Studie: Großes Frühstück schützt nicht vor Hunger

München - Wer reichhaltig frühstückt, hat tagsüber trotzdem normalen Hunger und spart deshalb auch keine Kalorien - ganz im Gegenteil. Das ist das Ergebnis einer Studie. Der Fachmann weiß trotzdem einen Rat.

Er nimmt insgesamt gesehen sogar mehr Kalorien zu sich als Menschen mit einem kleinem Frühstück. Zu diesem Ergebnis kommt ein Team um den Ernährungsmediziner Volker Schusdziarra vom Münchner Klinikum rechts der Isar. Die Studie widerspricht der verbreiteten Annahme, nach einem üppigen Frühstück könnten die anderen Mahlzeiten kleiner ausfallen.

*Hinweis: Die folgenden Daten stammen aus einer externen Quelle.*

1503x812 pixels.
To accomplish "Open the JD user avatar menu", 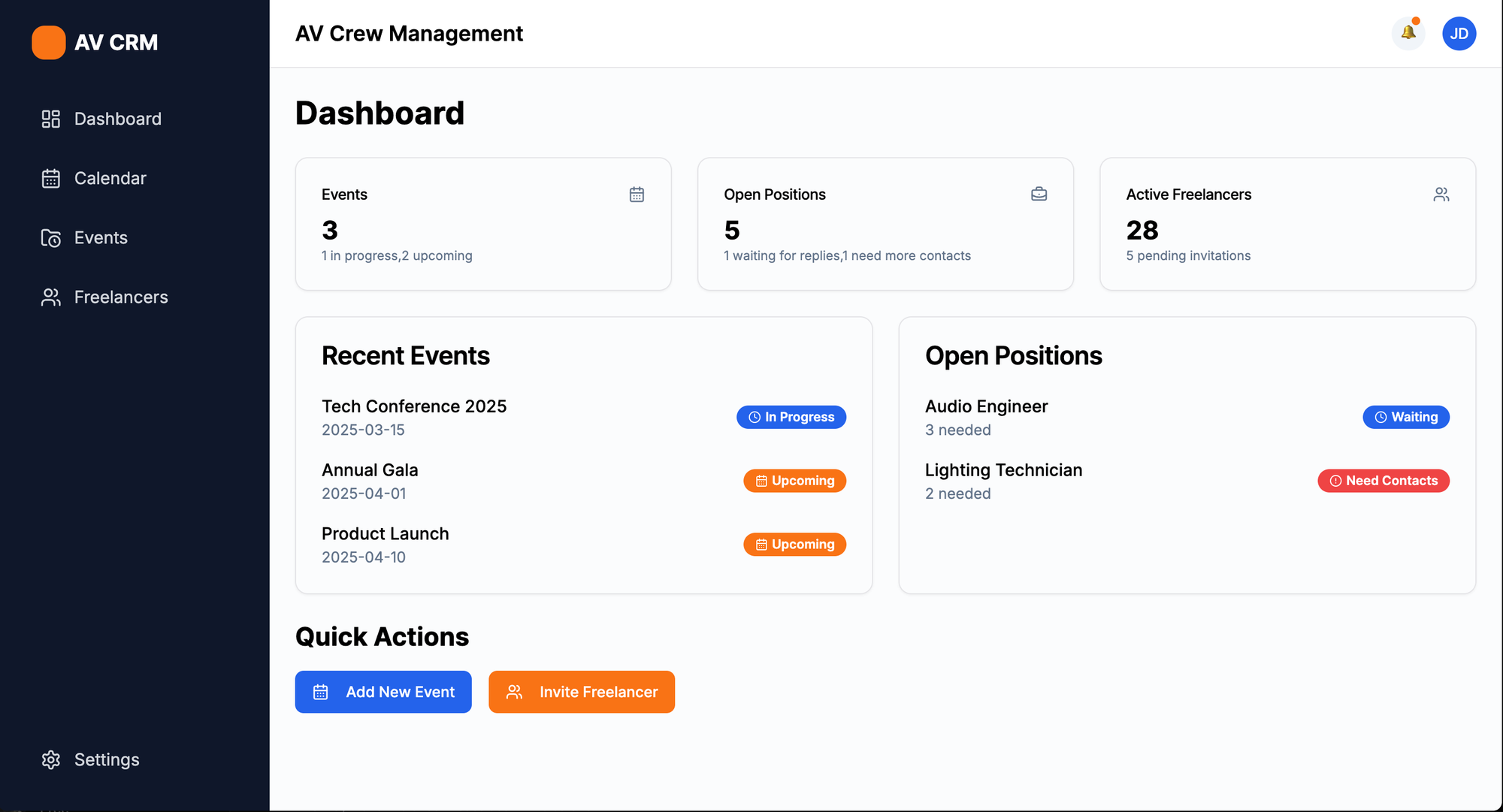I will 1459,34.
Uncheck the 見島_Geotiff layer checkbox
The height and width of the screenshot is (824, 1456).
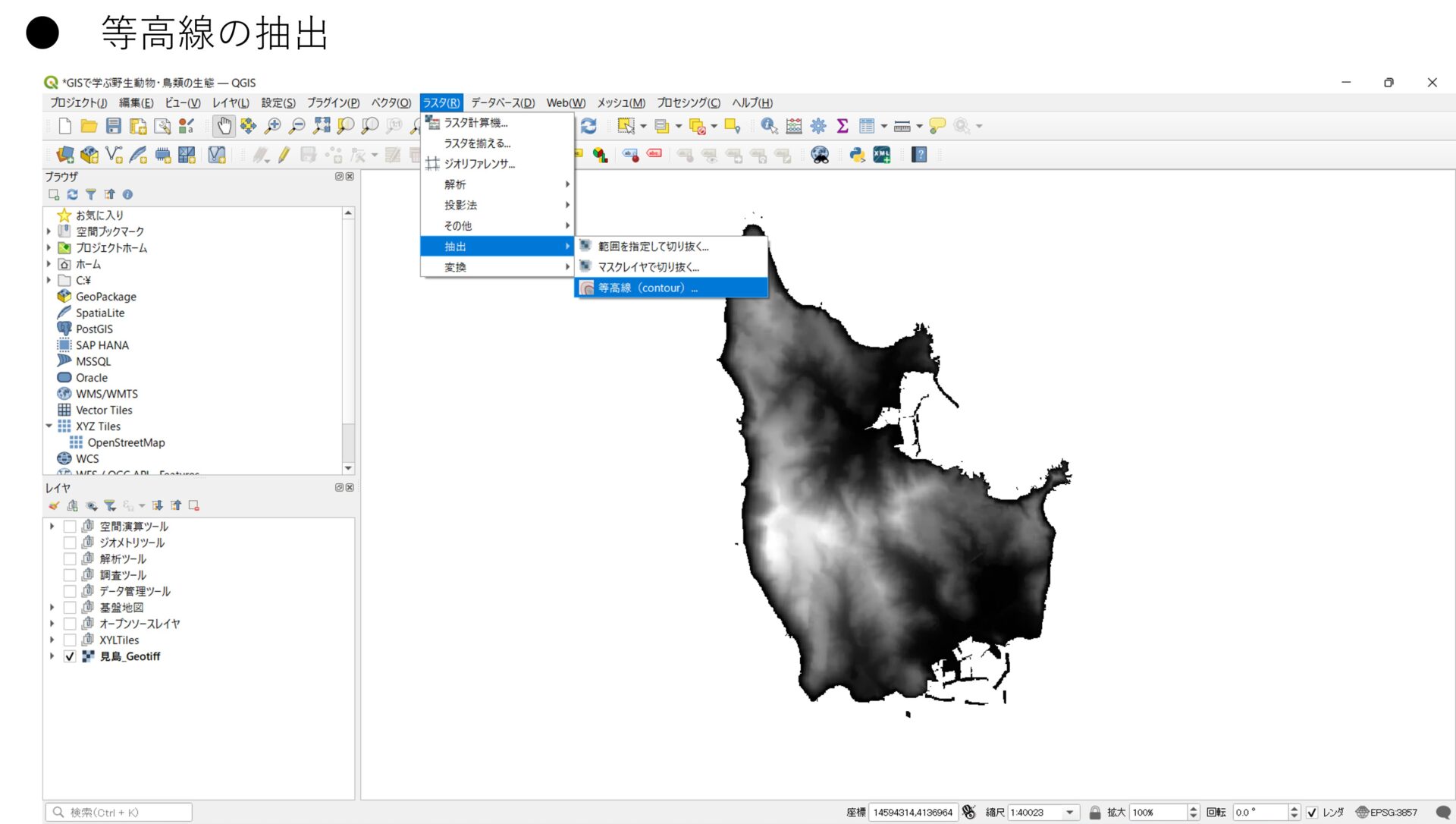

Die 380 Versuchspersonen hätten tagsüber immer etwa gleichviel gegessen, unabhängig davon, ob sie gefrühstückt hatten. Habe jemand also beim Frühstück 400 Kalorien zu sich genommen, habe er am Abend genau diese 400 Kalorien mehr intus gehabt als wenn er nicht gefrühstückt hätte. Schusdziarra: “Jemand, der Kalorien einsparen möchte, sollte schon beim Frühstück anfangen.“ Er stellt seine Ergebnisse im “Nutrition Journal“ vom Montag vor.

Fünf Mal am Tag Obst und Gemüse

Für seine Studie überprüfte Schusdziarra die Essgewohnheiten von 280 übergewichtigen und 100 normalgewichtigen Menschen. Jeder Teilnehmer musste zehn Tage lang genau protokollieren, was er aß. Das Besondere an Schusdziarras Studie: Er verglich die Menschen nicht miteinander, sondern jeweils mit sich selbst. Dafür stellte er etwa Tage gegenüber, an denen derselbe Mensch mal gefrühstückt und mal nicht gefrühstückt hatte.